Ganeva Maria, Gancheva Tanya, Lazarova Roumiana, Troeva Jeni, Baldaranov Ivan, Vassilev Ivan, Hristakieva Evgenya, Tzaneva Valentina
Section of Pharmacology and Clinical Pharmacology, Faculty of Medicine, Thracian University, Stara Zagora, Bulgaria.
Int J Dermatol. 2008 Aug;47(8):853-60. doi: 10.1111/j.1365-4632.2008.03637.x.
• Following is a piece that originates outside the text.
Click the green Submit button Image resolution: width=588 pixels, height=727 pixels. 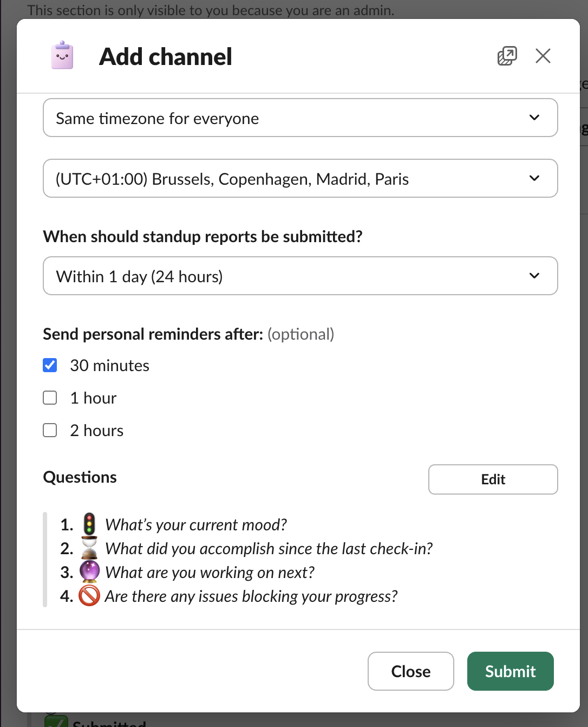[510, 671]
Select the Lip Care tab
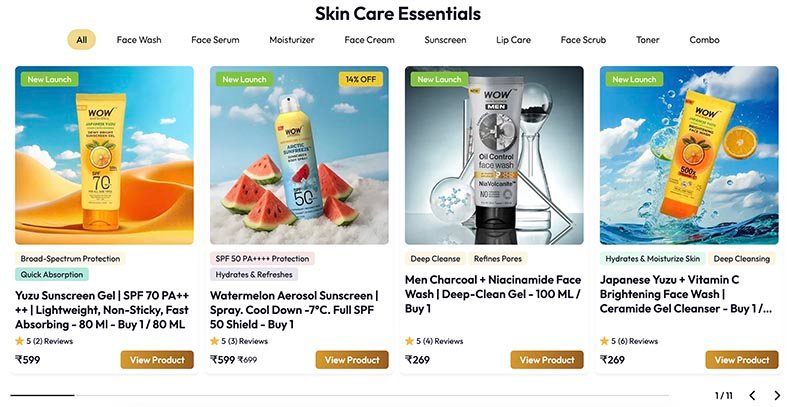 click(x=513, y=40)
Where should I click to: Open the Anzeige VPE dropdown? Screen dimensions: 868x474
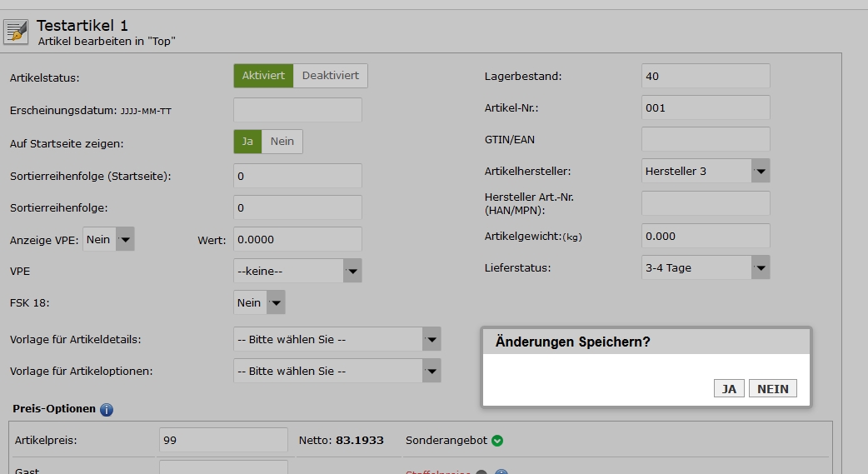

Drug reaction with eosinophilia and systemic symptoms (DRESS) syndrome is a rare but severe drug reaction, most commonly to aromatic anticonvulsants with a delayed onset, variable clinical presentation and protracted course. The exact incidence of DRESS syndrome is not known because of the variability in clinical presentation, lack of strict diagnostic criteria and universally accepted nomenclature. We report four cases of DRESS syndrome associated with the use of carbamazepine. The clinical manifestation was similar: a maculopapular eruption progressing to exfoliative erythroderma, fever, and lymphadenopathy. Leukocytosis, atypical lymphocytes and liver injury (in 2 patients) were also observed. Assessment of causality using the Naranjo algorithm established a "probable" relationship with carbamazepine in three of the cases and a "possible" relationship in one case. Detection of DRESS syndrome is dependent on the exclusion of a variety of diseases with similar manifestations and may be delayed in time. DRESS syndrome is a potentially life-threatening multisystem adverse drug reaction, and accidental reexposure or drug provocation tests must be avoided.
药物超敏反应伴嗜酸性粒细胞增多和全身症状(DRESS)综合征是一种罕见但严重的药物反应,最常见于芳香族抗惊厥药,起病延迟,临床表现多样,病程迁延。由于临床表现的变异性、缺乏严格的诊断标准和普遍接受的命名法,DRESS综合征的确切发病率尚不清楚。我们报告4例与使用卡马西平相关的DRESS综合征。临床表现相似:斑丘疹进展为剥脱性红皮病、发热和淋巴结病。还观察到白细胞增多、非典型淋巴细胞和肝损伤(2例患者)。使用Naranjo算法评估因果关系,3例病例与卡马西平建立了“可能”的关系,1例病例建立了“可能”的关系。DRESS综合征的诊断依赖于排除各种具有相似表现的疾病,且可能会延迟。DRESS综合征是一种潜在的危及生命的多系统药物不良反应,必须避免意外再次暴露或药物激发试验。